Progression: Add a movement challenge to the return leg of your race. Instruct pupils to take off their 'skates' and hop, skip or lunge back to the start with skates in hand.
2. Egg and Spoon Race
What You Need: tablespoons, tennis ball/ping pong ball 'eggs'
How to Play: To minimise mess, substitute ping pong ball 'eggs' for real ones in this classic sports day game. Split pupils into small teams and give each an 'egg' and spoon. Taking turns, pupils must walk 5 or 10 metres to a marker cone without dropping their 'egg.'
They must sit down (on a bench or the ground), stand up and return to their team. They then pass the spoon to the next player who repeats this process. The first team to finish and sit in a line on the ground is declared the winner.
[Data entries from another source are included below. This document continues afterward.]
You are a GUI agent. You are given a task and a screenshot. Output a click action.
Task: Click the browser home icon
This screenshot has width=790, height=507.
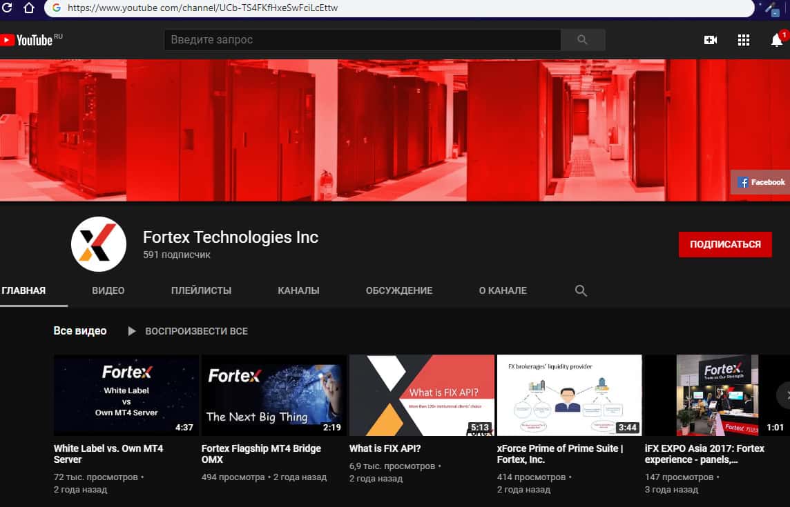pos(28,8)
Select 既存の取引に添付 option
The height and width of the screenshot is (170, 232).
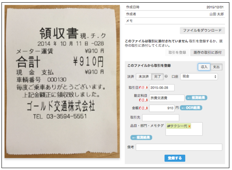[207, 53]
Progression: Add an obstacle element to your race if children are confident handling the egg and spoon. Cones, for instance, can be used as a weaving challenge - instruct players to weave around their cones.
3. Toss the Toast
What You Need: slices of brown bread, hula hoops
How to Play: Split pupils into two teams. Lay out two sets of hoops at varying distances from the start line, with the first hoops placed approximately one metre away. Taking turns, each player attempts to throw their 'toast' (slice of bread) into a hoop.
Pupils are awarded points depending on which hoop the bread lands in. Award points according to distance, with the furthest hoop carrying a maximum score (5, 10, 15 points, for example). Repeat until each player has had two throws. The first team to finish and sit in a line on the ground is the declared winner.
Progression: After a player has taken both their turns, they must run a lap around the playing area, stop, spin around and touch the ground. The next player waiting in line cannot make their throws until the first player has completed their lap and the second player has started theirs.
4. Breakfast Relay Race
What You Need: dinner trays, cones, benches, hula hoops, slices of brown bread, plastic beakers, oranges, apples, ping pong ball 'eggs'
How to Play: Set up your relay obstacle course before beginning. Between the starting line and finishing cone, place two sets of benches, cones and hula hoops. The trays are placed at the furthest distance from the start line, with the rest of the items (oranges, apples, plastic beakers, bread, 'eggs') placed on the start line. Players must select a breakfast item and take it through the obstacle course.
For example, they might pass a hula hoop over their body, balance along the bench and do five squats at the cone. Then, they must place their item on the tray and return. The next player repeats the process (remember to allocate the correct number of items). The first team to finish and sit in a line on the ground is declared the winner.
Progression: There are lots of opportunities for progression as the difficulty of the obstacle course is up to you. Add jumping, throwing or even dancing challenges to your race course.